> _Short task 1_
In the discussion of code diagrams below, which kind of profiler chart does the writer call a favorite?

[START OF Provided passage]

Diagrams are sometimes unnecessary overhead early in a project. Sometimes I’ve used them and seen other people use them for initial design planning, especially if management needs to be involved or approve the plans & schedule. But by a year later, the design has grown and changed, and everyone on board is so familiar with the code, but also so pressed for time and feature delivery, that making diagrams doesn’t make sense: nobody involved at this point needs them. Two years later, when the code is getting complicated and slowing down, and you’re onboarding some new people, that’s when it might help to sketch the flow of code.

FWIW, sometimes a good profiling tool will show you and let you explore call stacks, call graphs, execution charts, etc. I often reach for a profiler when I’m new to a codebase. Flame charts are a fave of mine. You can find flame charts in Chrome’s debug tools, or in compiled language profilers like vtune or valgrind. Here’s a decent article on how to use them https://www.brendangregg.com/FlameGraphs/cpuflamegraphs.html

Another issue is that well designed code bases diagram themselves by their module structure, while diagrams for poorly designed code bases may not help understand them at all. When code has too many side effects, or things are poorly or misleadingly named, when class boundaries aren’t well defined or the code has a lot of spaghetti, diagrams might not really help.

IMO two things worth doing are: get a mentor in any new codebase any time you can, and 2) start building your own arsenal of code diagramming tools, rather than wondering why or waiting for others to do it. Demonstrate the value of diagramming code to people around you and see if you can get it to catch on.

The thing with profiling tools is that they're more focused on the details than the big picture at the system level. I'll definitely be using flame graphs more though, thanks for the tip. Also you are absolutely right about waiting for others to make the tools, but sometimes the tools don't exist for a good reason that I wouldn't have realized otherwise.
Yep, that’s totally true. Profiling & debugging tools are designed for sampling the behavior and performance, and not primarily for understanding architecture. Still, they’re great for inspecting call stacks, which can be pretty damn helpful for certain parts of understanding the code.

[END OF Provided passage]
[START OF Record set]

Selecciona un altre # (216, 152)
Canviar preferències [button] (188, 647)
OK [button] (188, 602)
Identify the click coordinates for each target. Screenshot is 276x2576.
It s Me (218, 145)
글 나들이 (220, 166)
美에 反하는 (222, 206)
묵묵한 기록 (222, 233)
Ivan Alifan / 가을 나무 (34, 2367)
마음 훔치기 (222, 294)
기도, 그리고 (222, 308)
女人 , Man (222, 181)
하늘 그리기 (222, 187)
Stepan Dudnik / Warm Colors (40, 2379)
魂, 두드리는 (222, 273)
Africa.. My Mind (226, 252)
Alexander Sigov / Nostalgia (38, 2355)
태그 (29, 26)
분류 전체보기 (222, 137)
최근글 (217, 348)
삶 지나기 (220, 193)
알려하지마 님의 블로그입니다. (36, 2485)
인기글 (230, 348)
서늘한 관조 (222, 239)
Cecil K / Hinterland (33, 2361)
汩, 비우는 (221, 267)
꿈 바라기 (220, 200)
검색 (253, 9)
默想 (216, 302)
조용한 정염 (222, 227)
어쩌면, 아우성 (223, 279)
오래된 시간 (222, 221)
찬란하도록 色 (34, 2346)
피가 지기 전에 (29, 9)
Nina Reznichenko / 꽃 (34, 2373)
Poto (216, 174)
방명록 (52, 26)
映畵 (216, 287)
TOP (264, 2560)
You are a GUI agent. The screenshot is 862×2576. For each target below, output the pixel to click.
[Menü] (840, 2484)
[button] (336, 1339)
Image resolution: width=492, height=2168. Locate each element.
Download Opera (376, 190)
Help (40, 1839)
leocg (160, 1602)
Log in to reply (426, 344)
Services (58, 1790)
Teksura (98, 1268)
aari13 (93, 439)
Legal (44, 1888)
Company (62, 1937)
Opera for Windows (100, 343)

[END OF Record set]

> _Short task 2_
Duplicate every line of the records above, without any changes.

> _Exercise output 1_
Flame charts.

> _Exercise output 2_
Selecciona un altre # (216, 152)
Canviar preferències [button] (188, 647)
OK [button] (188, 602)
Identify the click coordinates for each target. Screenshot is 276x2576.
It s Me (218, 145)
글 나들이 (220, 166)
美에 反하는 (222, 206)
묵묵한 기록 (222, 233)
Ivan Alifan / 가을 나무 (34, 2367)
마음 훔치기 (222, 294)
기도, 그리고 (222, 308)
女人 , Man (222, 181)
하늘 그리기 (222, 187)
Stepan Dudnik / Warm Colors (40, 2379)
魂, 두드리는 (222, 273)
Africa.. My Mind (226, 252)
Alexander Sigov / Nostalgia (38, 2355)
태그 (29, 26)
분류 전체보기 (222, 137)
최근글 (217, 348)
삶 지나기 (220, 193)
알려하지마 님의 블로그입니다. (36, 2485)
인기글 (230, 348)
서늘한 관조 (222, 239)
Cecil K / Hinterland (33, 2361)
汩, 비우는 (221, 267)
꿈 바라기 (220, 200)
검색 (253, 9)
默想 (216, 302)
조용한 정염 (222, 227)
어쩌면, 아우성 (223, 279)
오래된 시간 (222, 221)
찬란하도록 色 (34, 2346)
피가 지기 전에 (29, 9)
Nina Reznichenko / 꽃 (34, 2373)
Poto (216, 174)
방명록 (52, 26)
映畵 (216, 287)
TOP (264, 2560)
You are a GUI agent. The screenshot is 862×2576. For each target below, output the pixel to click.
[Menü] (840, 2484)
[button] (336, 1339)
Image resolution: width=492, height=2168. Locate each element.
Download Opera (376, 190)
Help (40, 1839)
leocg (160, 1602)
Log in to reply (426, 344)
Services (58, 1790)
Teksura (98, 1268)
aari13 (93, 439)
Legal (44, 1888)
Company (62, 1937)
Opera for Windows (100, 343)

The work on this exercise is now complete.